Si l’on rencontre des 7016 dotées d’attributs de 7928, l’inverse est également vrai. En voici une présentant ces rares caractéristiques : le boîtier indique qu’il s’agit d’une 7928 et son numéro de série 571XXX situe la production en 1967, très tardif pour ce modèle. Un facteur qui contribue à expliquer qu’elle soit dotée d’un cadran à l’écusson et non à la rose.

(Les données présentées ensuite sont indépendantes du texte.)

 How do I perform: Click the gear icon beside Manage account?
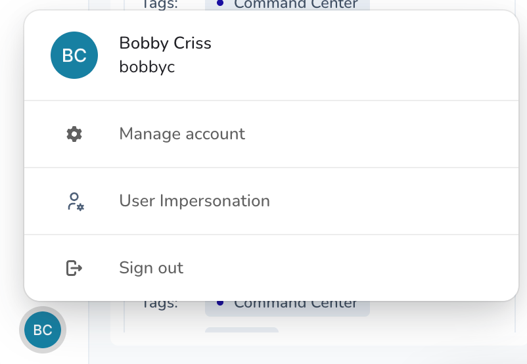click(x=74, y=134)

Cela constitue un vrai casse-tête pour les collectionneurs et les experts mais c’est un fait reconnu : toutes les marques ou presque, lorsqu’elles faisaient évoluer leurs modèles, finissaient souvent leurs stocks de pièces avant de puiser dans les nouvelles séries. Parfois aussi, la pénurie d’une pièce amenait l’horloger à assembler son modèle avec une pièce compatible d’une autre référence. La certification ISO n’existait pas et la montre trouverait preneur de toute façon et ces variantes n’avaient donc pas grande importance à l’époque. Il en est autrement aujourd’hui, pour le meilleur et pour le pire. Casse-tête pour les uns, fascinant terrain d’investigation pour les autres, générateur de plus-value pour certains, handicap pour d’autres, ces modèles hybrides ou de transition nous renvoient à une époque où la frontière entre artisanat et industrie n’était pas si nette que de nos jours. Ils nous montrent aussi, d’une originale manière, qu’il y a une différence entre pureté et authenticité…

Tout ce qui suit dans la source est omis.